Off bu çocuğunda arada bir kafası basıyor birşeylere dedim ama tabi içimden. "Yiğit sen bilmiyor musun Hilmi en çok neye sinirlenir, ne olursa gözü döner ve hiçbir şeyi düşünmeden sikip atar. Aldatıldığını fotoğrafta gördüğü an gözünde biter O adi şerefsiz."

Yiğit mal mal gözlerime bakmaya devam ederken "eehh" dedim saçlarımı savurarak uzaklaştım yanından. Son kez dönüp "sen gelme sakın, herşeyi itiraf edersin bok olur herşey" dedim ve uzaklaşmaya devam ettim.

Asu'dan fotoğraflar geldiğinde benim bile ağzım açık kaldı. "Bebeğiimmm, nasıl buldun gördüklerini" dedi kelimeleri iyice uzatıp sündürerek. Yüz ifademi görmediği için şanslıydım, yoksa asla göz devirip dudak bükmeden bu kadınla konusamazdım.

"Tatlıımm Asuuu, gerçekten seviştin mi adamla pes nasıl başardın helal benim kızıma" gerçekten sevişmiş yahu yalana bile gerek kalmadı salak Levent gör gününü diye kendi kendime konuşurken Asu'nun "ne sevişmesi adam resmen benden kaçtı, moralmanımı zaten bozdu" dedi.

"Ellerine sağlık tatlım, paranın kalanı da birazdan hesabında merak etme."

Şimdi yapacak tek birşey kalmıştı. Hilmi'ye gidip kimin ne mal olduğunu anlatmak.

9 cm stilettoların üzerinde bu güneşte ayakta durmak çok zor olmasına rağmen Hilmi'nin ne yapacağını düşünerek keyifli keyifli eve vardım. Suratımı hemen şok olmuş bir ifadeye büründürerek kapıyı tıklattım.

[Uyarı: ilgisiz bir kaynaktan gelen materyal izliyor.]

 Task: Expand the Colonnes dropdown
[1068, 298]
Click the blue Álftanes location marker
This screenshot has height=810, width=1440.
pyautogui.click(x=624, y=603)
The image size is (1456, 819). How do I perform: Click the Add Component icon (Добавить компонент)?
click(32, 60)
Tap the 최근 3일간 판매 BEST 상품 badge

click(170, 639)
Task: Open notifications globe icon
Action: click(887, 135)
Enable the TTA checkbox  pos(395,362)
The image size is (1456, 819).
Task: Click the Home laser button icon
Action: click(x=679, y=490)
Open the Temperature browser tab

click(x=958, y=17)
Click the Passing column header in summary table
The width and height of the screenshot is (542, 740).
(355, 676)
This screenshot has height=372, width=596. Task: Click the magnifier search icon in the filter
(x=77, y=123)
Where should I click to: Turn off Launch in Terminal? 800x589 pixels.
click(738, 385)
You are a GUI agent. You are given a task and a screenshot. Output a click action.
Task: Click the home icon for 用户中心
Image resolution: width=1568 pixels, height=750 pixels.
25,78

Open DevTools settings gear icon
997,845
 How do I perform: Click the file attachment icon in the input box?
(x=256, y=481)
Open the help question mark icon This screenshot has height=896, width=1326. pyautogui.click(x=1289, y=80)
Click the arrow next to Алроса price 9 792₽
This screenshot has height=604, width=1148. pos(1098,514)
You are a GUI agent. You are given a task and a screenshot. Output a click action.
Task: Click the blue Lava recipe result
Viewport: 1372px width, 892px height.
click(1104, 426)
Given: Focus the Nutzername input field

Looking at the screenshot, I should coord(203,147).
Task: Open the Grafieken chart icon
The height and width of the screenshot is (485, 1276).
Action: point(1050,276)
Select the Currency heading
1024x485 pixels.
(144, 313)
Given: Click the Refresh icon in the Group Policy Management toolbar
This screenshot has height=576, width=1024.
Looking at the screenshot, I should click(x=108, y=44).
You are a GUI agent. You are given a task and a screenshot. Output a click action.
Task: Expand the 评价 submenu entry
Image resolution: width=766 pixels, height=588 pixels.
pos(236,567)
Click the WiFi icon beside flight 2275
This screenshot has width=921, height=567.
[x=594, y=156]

Hilmi sanki beni bekliyormuş gibi kapıyı hemencecik açıverdi. O anda iskeletim biri tarafından etimden ayrılmış gibi oldu, baş dönmesi mi yoksa derken kendimi kapının önüne uzanmış bir şekilde buluverdim.

Gözümde yaşlarla baktığıma eminim, neden tutmadı ki beni? Moralim bozuk, "ama sen duuurrr Hilmi efendi, ben alacağım tüm intikamlarımı" gözlerimin yaşlanmasını fırsat bu fırsat diye değerlendirdim ve bombayı kucağına bıraktım.

Elimdeki telefondan fotoları gören Hilmi o kadar şaşırdı ki uzunca bir süre hepsini tekrar tekrar inceledi. Mimiksiz suratından birşey anlamak mümkün değildi zaten.

Kaslı kollarına yapışmış ailenin saf temiz kızı burda imajı vermeye çalışıyor, aynı zamanda o kollara dokundukça içimde eriyip giden şeylere odaklanmamaya çalışıyordum.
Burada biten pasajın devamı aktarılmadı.